--- START ---

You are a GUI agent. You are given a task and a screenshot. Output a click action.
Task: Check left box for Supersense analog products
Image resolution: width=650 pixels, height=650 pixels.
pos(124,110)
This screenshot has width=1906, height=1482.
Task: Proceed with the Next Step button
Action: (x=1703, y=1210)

--- END ---

The problem: Copy out the entire material exactly.

Output below:
You are a GUI agent. You are given a task and a screenshot. Output a click action.
Task: Check left box for Supersense analog products
Image resolution: width=650 pixels, height=650 pixels.
pos(124,110)
This screenshot has width=1906, height=1482.
Task: Proceed with the Next Step button
Action: (x=1703, y=1210)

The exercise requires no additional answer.